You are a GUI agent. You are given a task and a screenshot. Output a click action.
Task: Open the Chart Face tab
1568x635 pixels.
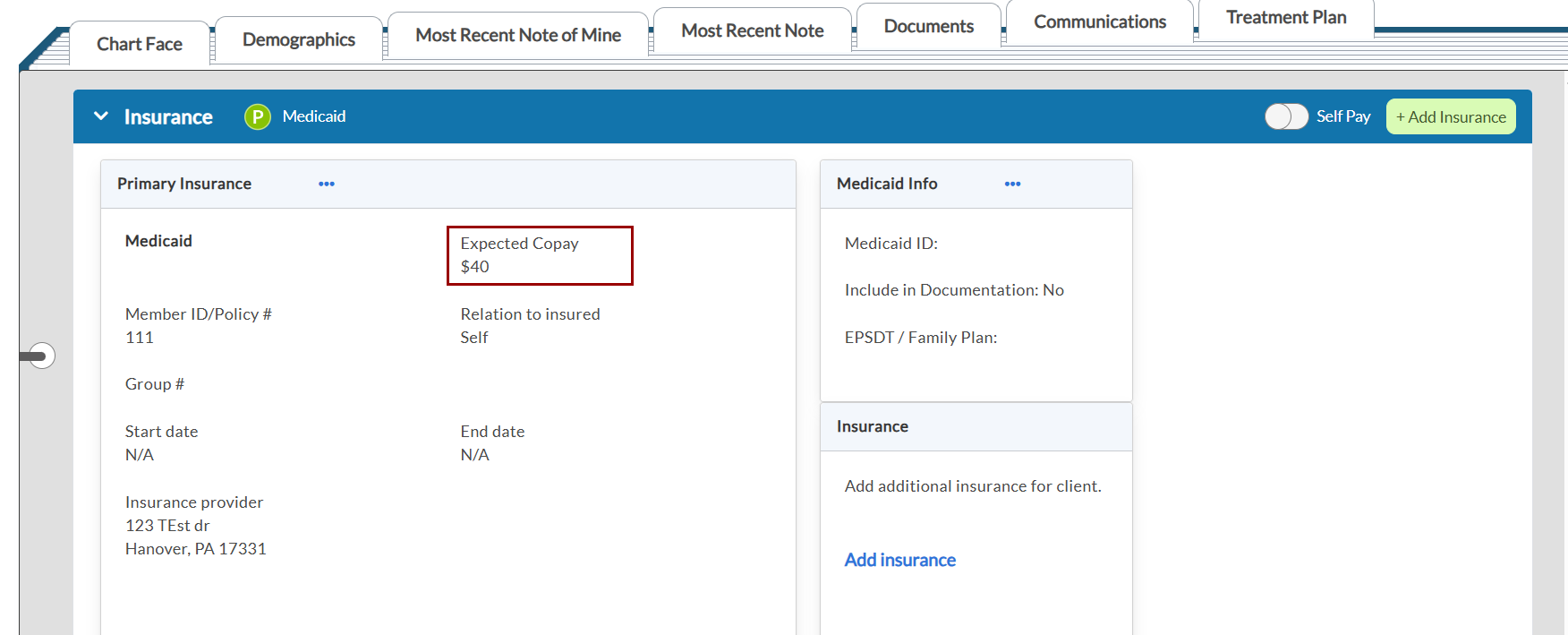pyautogui.click(x=140, y=44)
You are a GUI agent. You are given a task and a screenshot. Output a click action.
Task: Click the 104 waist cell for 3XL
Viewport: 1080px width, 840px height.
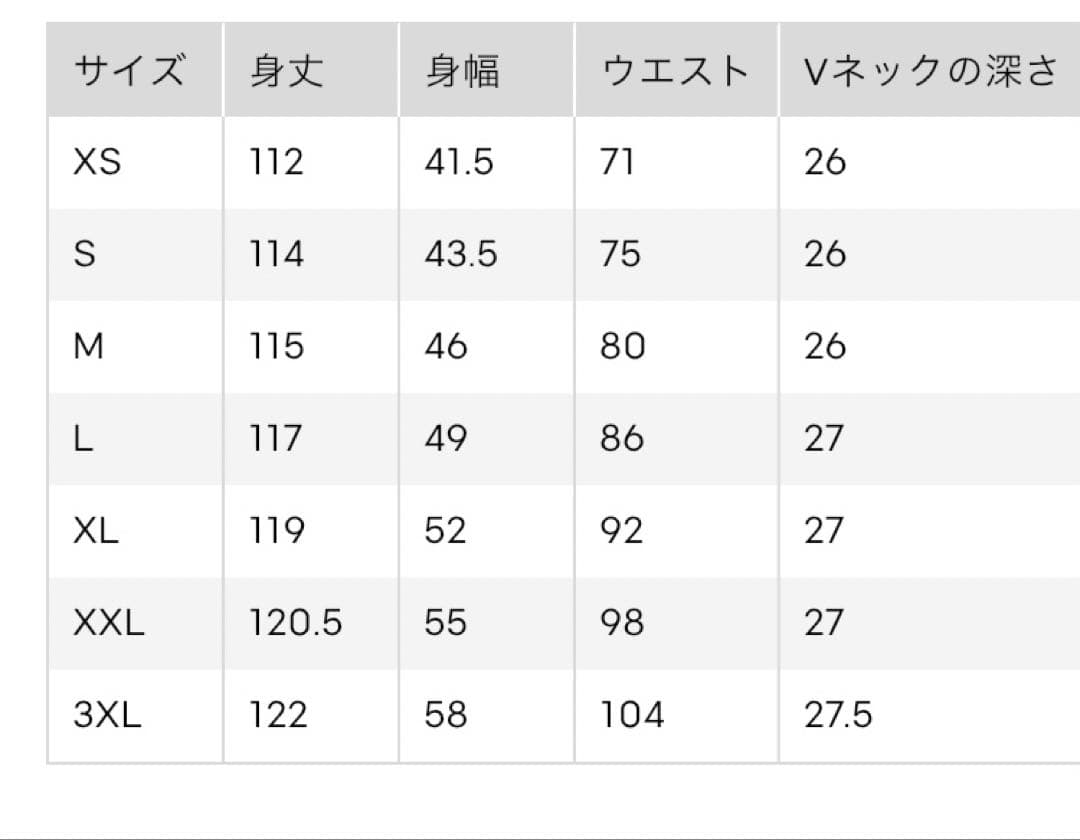(632, 714)
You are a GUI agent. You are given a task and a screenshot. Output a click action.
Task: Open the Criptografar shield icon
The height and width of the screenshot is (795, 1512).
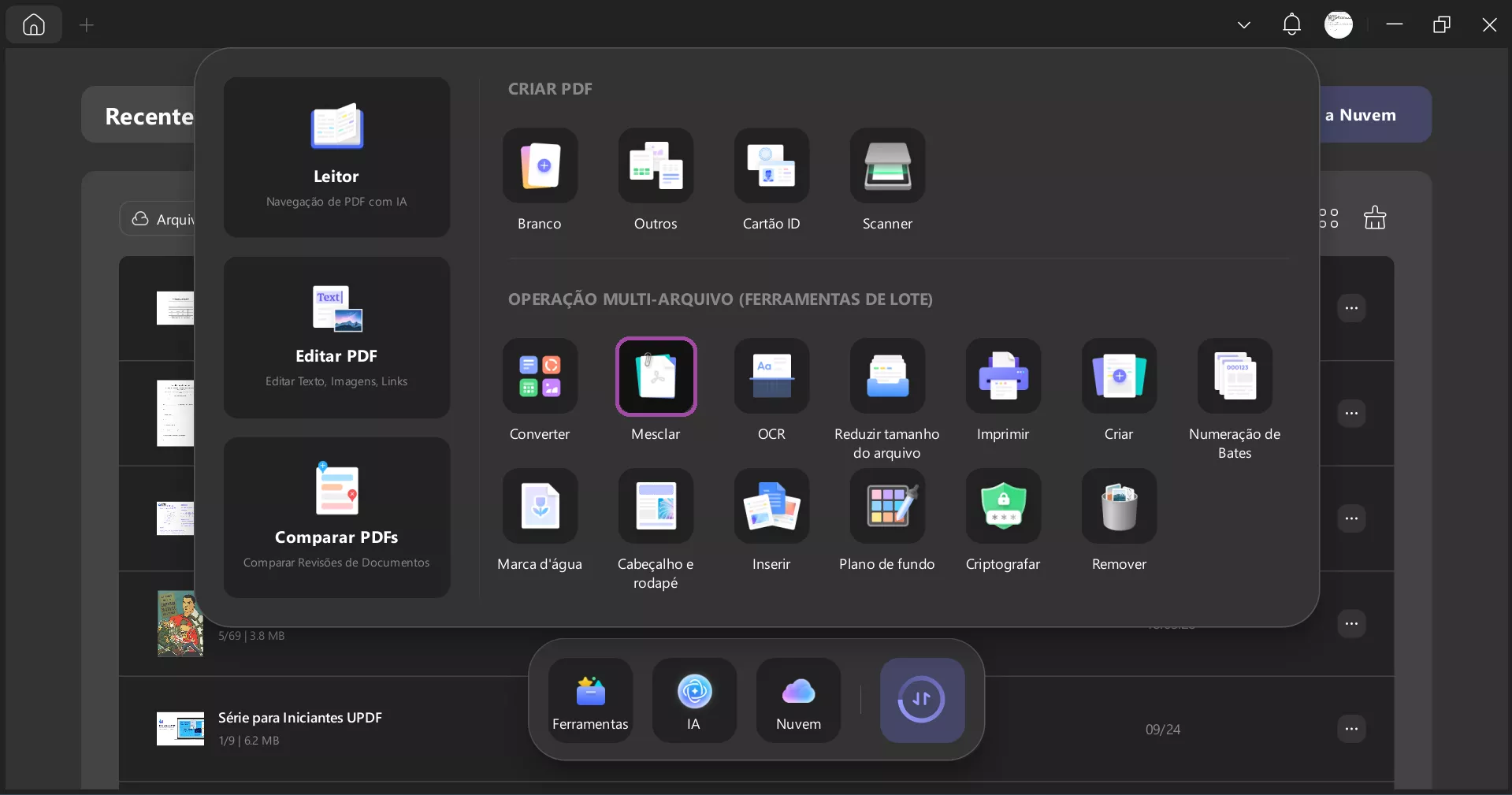pyautogui.click(x=1003, y=506)
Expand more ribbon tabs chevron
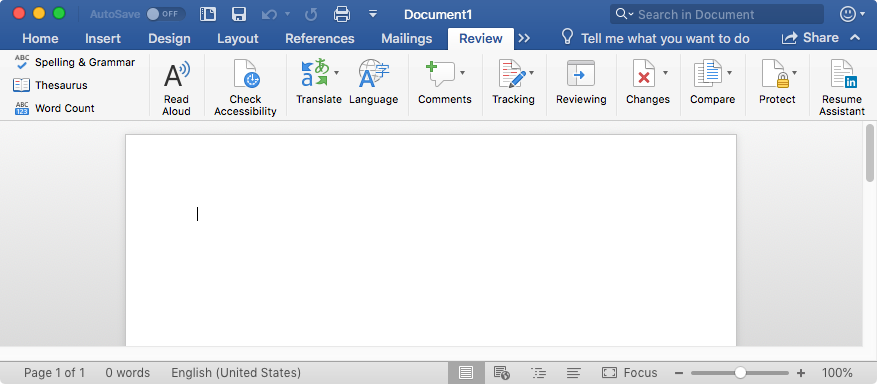The height and width of the screenshot is (384, 877). (x=524, y=39)
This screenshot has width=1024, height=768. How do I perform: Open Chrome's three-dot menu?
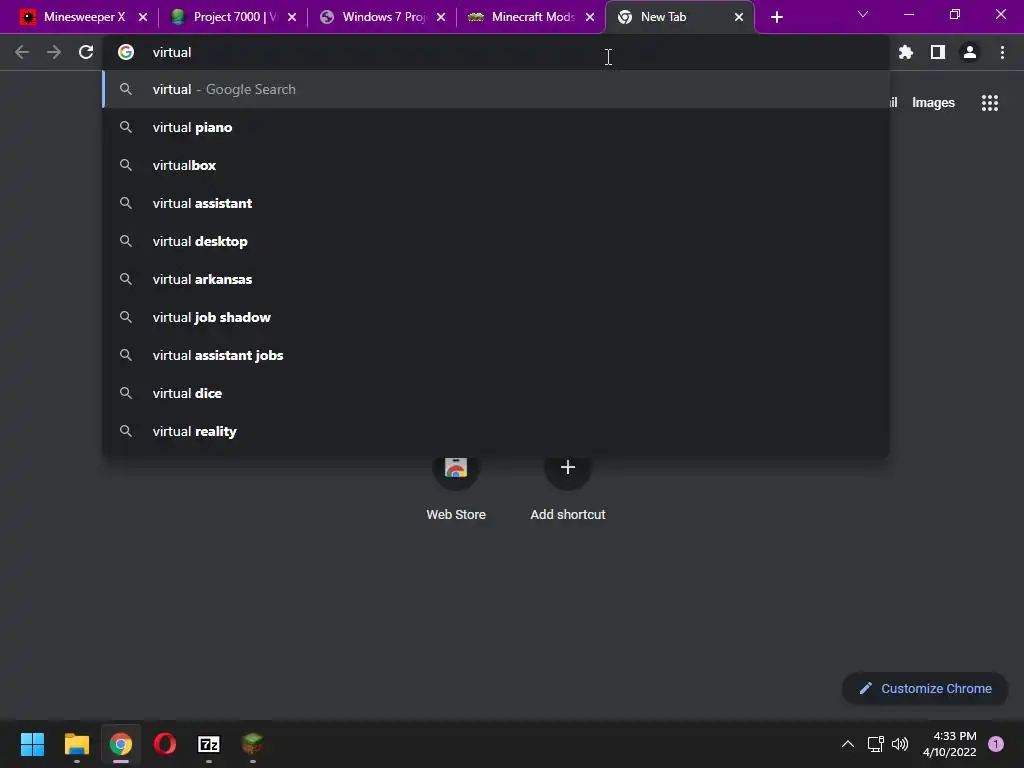coord(1002,52)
☆ ☆ ☆ ☆
_Required action_. Pictures are to be left out when the lines from the one containing "Expand more ribbon tabs chevron" through the end of the records above are repeated exactly; no other line is wanted.

_Exercise result_.
Expand more ribbon tabs chevron
The height and width of the screenshot is (384, 877). (x=524, y=39)
This screenshot has width=1024, height=768. How do I perform: Open Chrome's three-dot menu?
coord(1002,52)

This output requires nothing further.